==== EXTRAIT

** Paris a entamé hier une consolidation de 2,60% après avoir aligné cinq séances de hausse consécutive et un gain cumulé de 6,5%. L’indice avait fait le grand écart entre 3 115 points et 3 320 points en un peu plus de 48 heures dans les circonstances assez singulières qui vous ont été décrites dès mardi matin.
Il était difficile de trouver dans le flux des actualités du début de la semaine matière à manifester une telle euphorie. Pourtant, le CAC 40 s’est hissé au-dessus des 3 300 points en clôture mercredi, pour la seconde fois depuis le 7 mai dernier.
La forte remontée du marché parisien s’est emballée — comme ailleurs en Europe — sans que les volumes suivent. Il ne s’est en effet échangé en moyenne que 2,9 milliards d’euros sur les 40 vedettes du CAC depuis jeudi dernier. Mais pourquoi diable les indices s’envolent-ils dans le vide alors que les mauvaises nouvelles recommencent à pleuvoir ?
** La récession atteint un rythme annuel de 4% au Japon comme en Espagne, le PIB russe dévisse de 7% au premier trimestre, celui du Mexique s’effondre de 8,2% — et reculera d’au moins 5,5% en 2009 d’après la Banque centrale de Mexico –, et Taïwan atteint le seuil technique de la dépression avec 10,2% (officiel).
Nous pouvons ajouter la dégradation hier matin de la note de la dette souveraine du Royaume-Uni par Standard & Poors (avec une perspective négative), ce qui fait plonger la livre sterling de 1,25% face au dollar et de 1,15% face à l’euro.
Comme le disait si bien le président Franklin Roosevelt : "à partir d’un certain degré d’enjeux financiers ou politiques, rien n’arrive par hasard".
** Coïncidence troublante, au moment où la tendance s’est retournée à la baisse mercredi soir à Wall Street, Kenneth Lewis, le CEO de Bank of America indiquait que sa firme venait de finaliser avec succès son augmentation de capital géante de 13,5 milliards de dollars. Cela devrait lui permettre de rembourser avant fin 2009 tout ou une partie des 45 milliards de dollars empruntés au TARP, suite au rachat financièrement chaotique de Merrill Lynch.

========
==== DONNÉES SOURCES

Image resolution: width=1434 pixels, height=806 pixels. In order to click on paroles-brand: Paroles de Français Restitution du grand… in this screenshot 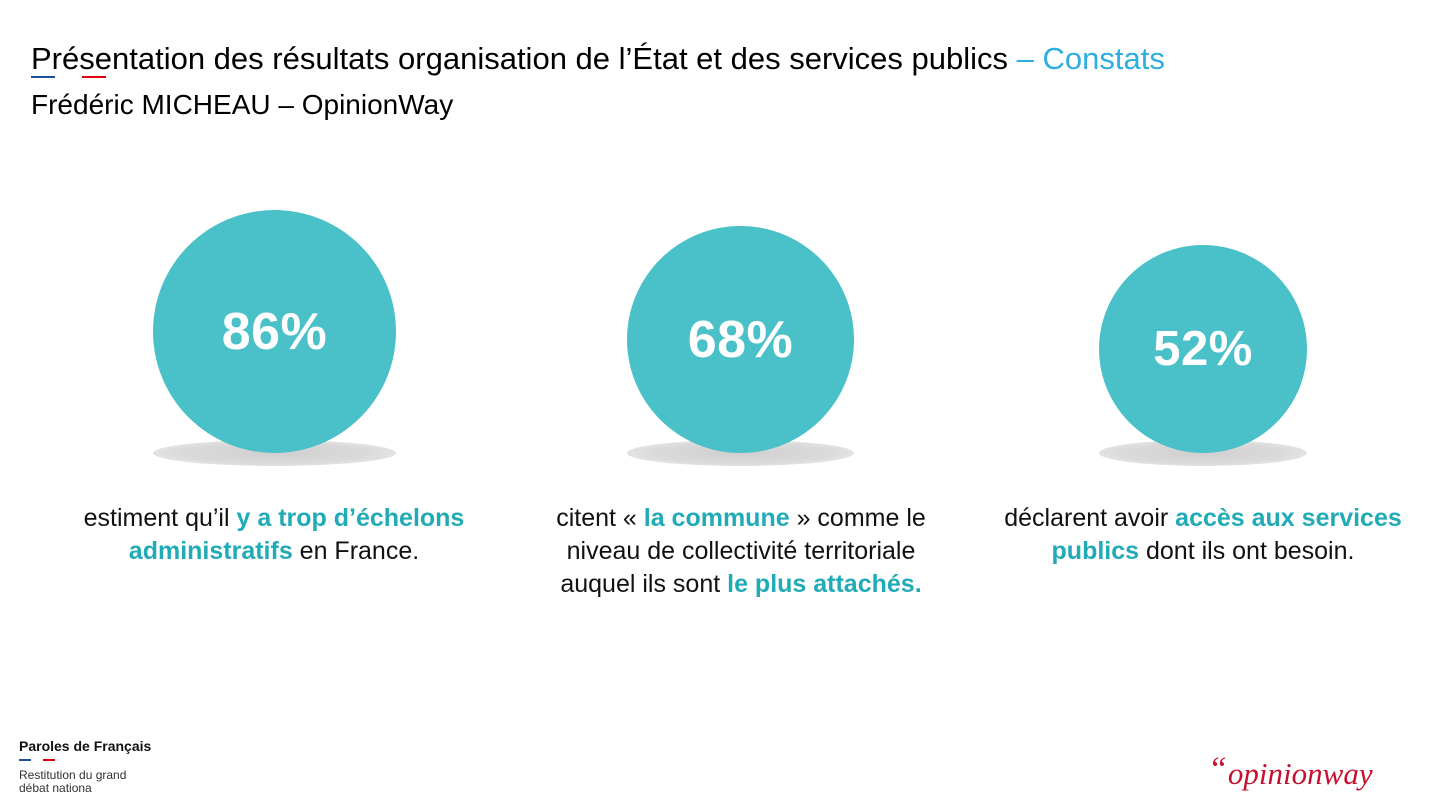, I will do `click(86, 766)`.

========

CONSIGNE ÉCRITE
Recopiez fidèlement le passage de l'extrait sur la Bourse de Paris qui commence par « Comme le disait » et se poursuit jusqu'à « de Merrill Lynch. ».

VOTRE RÉPONSE
Comme le disait si bien le président Franklin Roosevelt : "à partir d’un certain degré d’enjeux financiers ou politiques, rien n’arrive par hasard".
** Coïncidence troublante, au moment où la tendance s’est retournée à la baisse mercredi soir à Wall Street, Kenneth Lewis, le CEO de Bank of America indiquait que sa firme venait de finaliser avec succès son augmentation de capital géante de 13,5 milliards de dollars. Cela devrait lui permettre de rembourser avant fin 2009 tout ou une partie des 45 milliards de dollars empruntés au TARP, suite au rachat financièrement chaotique de Merrill Lynch.